Todesstrafe garantiert Unfrieden in der Türkei

Es sind also Gründe jenseits der Rationalität, die auch Demokratien und Rechtsstaaten an der Todesstrafe festhalten lassen - oder die, wie in der Irgendwie-immer-noch-Demokratie Türkei, den Autokraten Erdoğan bewegen, über ihre Wiedereinführung nachzudenken.

Es ist in den USA das Erbe einer rauen Kolonistengesellschaft. Es ist in Japan die Vorstellung, dass die Gemeinschaft Herrin über den Einzelnen ist. Es sind, wie in der Türkei, Staaten, in denen Zusammenhalt und Zivilität fragil sind. Dort ist die Versuchung der Herrscher groß, über die Todesstrafe zu versuchen, das Gewaltmonopol zu halten, Sicherheit und Zivilität zu gewinnen.

Doch die angebliche Politik der Stärke ist ein Zeichen der tiefen Verunsicherung. Nicht einmal Erdoğan kann glauben, dass die Todesstrafe neue Putschisten abschrecken könnte. Auch in der Türkei garantiert sie den Unfrieden, sonst nichts.

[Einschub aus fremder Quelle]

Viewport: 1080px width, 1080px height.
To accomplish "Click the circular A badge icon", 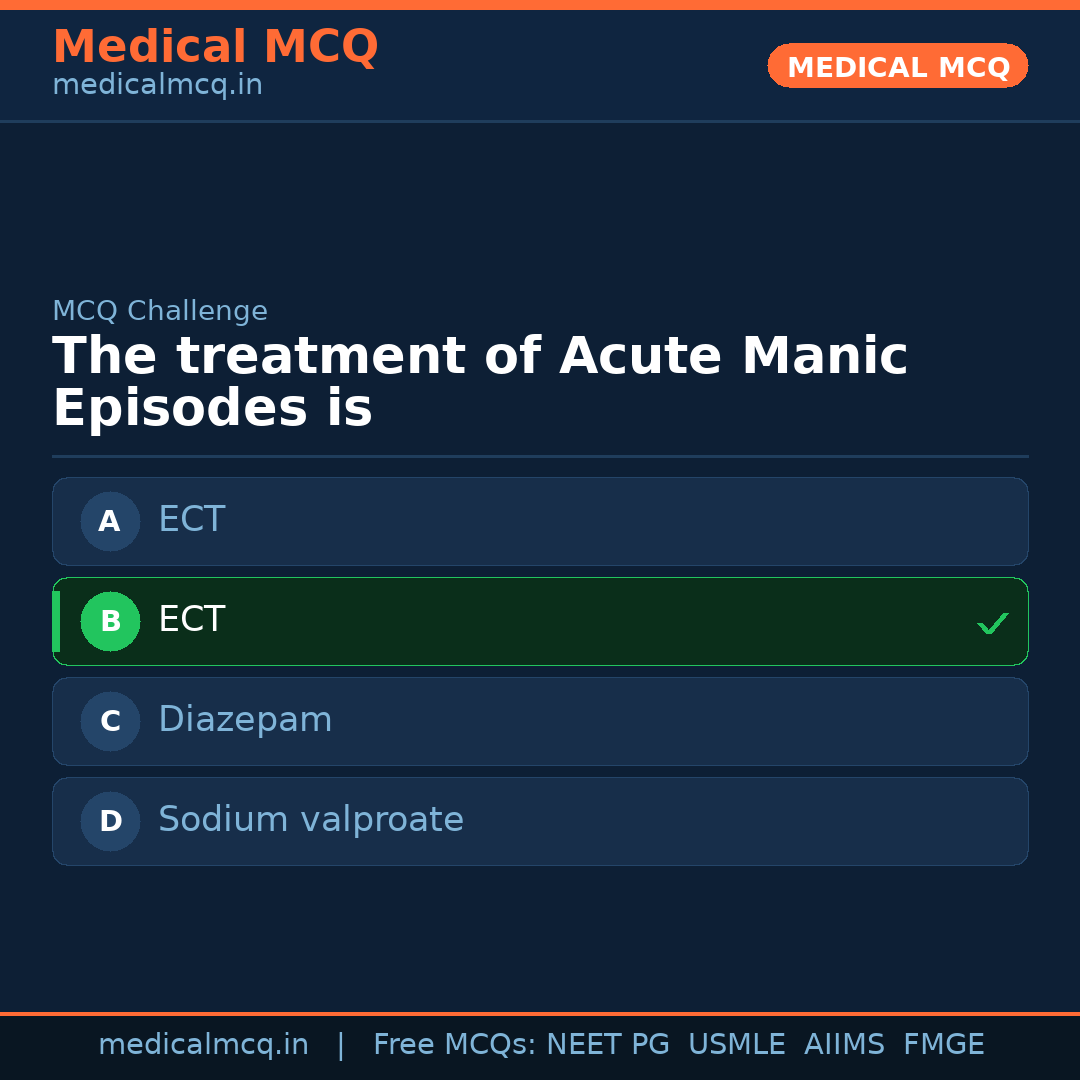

Jemand mit diesem Staatsverständnis hätte nichts in der Europäischen Union zu suchen. Die Diskussion mit der Türkei muss da klar und scharf sein. Nur muss, wer sie von europäischer Seite führt, bedenken: Es ist nicht lange her, dass Europa ähnlich dachte. Und niemand weiß, ob in einem verunsicherten Europa die Debatte nicht wiederkehrt. Der menschliche Umgang auch mit dem verabscheuungswürdigsten Täter - er ist immer gefährdet.